And there you get to the nub of things: at its core, there's a racial uncomfortableness with this whole package. "Victory" means we all stay white, right? And "they" submit, right?

Tell me it means Christians run things, and our beliefs stay supreme. Tell me the Anglos stay on top, because the last two hundred years can't be a blip? To admit anything else is just . . . I dunno . . . sick? Sacreligous? Ahistorical (at least back to Asia's decline)?

No, wait a minute, naive--that's what you are! You're just not as comfortable with the West's superiority as we are, and that's reason alone to hate you and your incomprehensible visions!

Blacks will never get along with whites.

Greeks will never get along with Turks.

Brits and French will fight forever, as will French and Germans.

Pakistanis and Indians must fight, so too must Indians and Chinese, and Chinese and Japanese.

Islam versus Christianity is neverending, surpassed only by Shiia versus Sunni and Catholic versus Protestant and Arab versus Jew.

All these things are carved in stone, therefore none of these things are possible.

Thus, Barnett imagines worlds that no humans can inhabit.

****

• [TASK INSTRUCTIONS] In the excerpt, which group is said to never get along with Turks? The lines after this come from a separate, unrelated source.

• [DATA EXTRACT]

****

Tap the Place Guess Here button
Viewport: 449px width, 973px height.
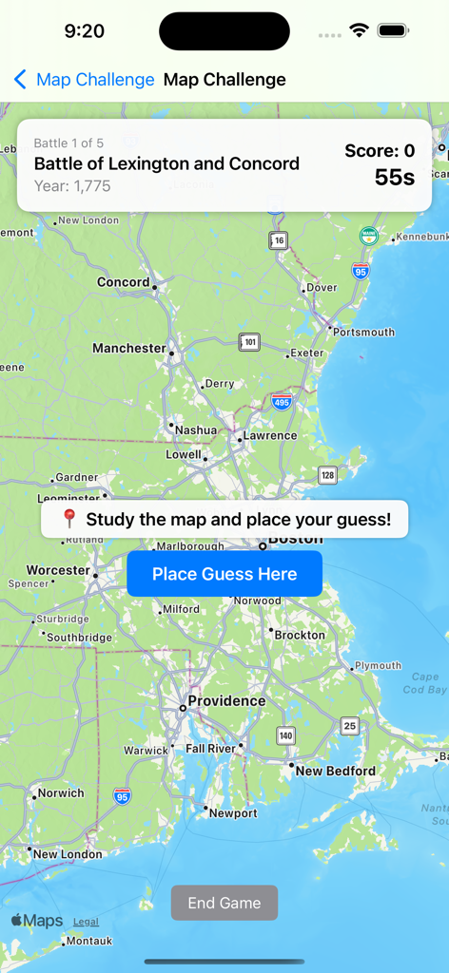pos(224,574)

****

• [RESULT OF THE TASK] Greeks.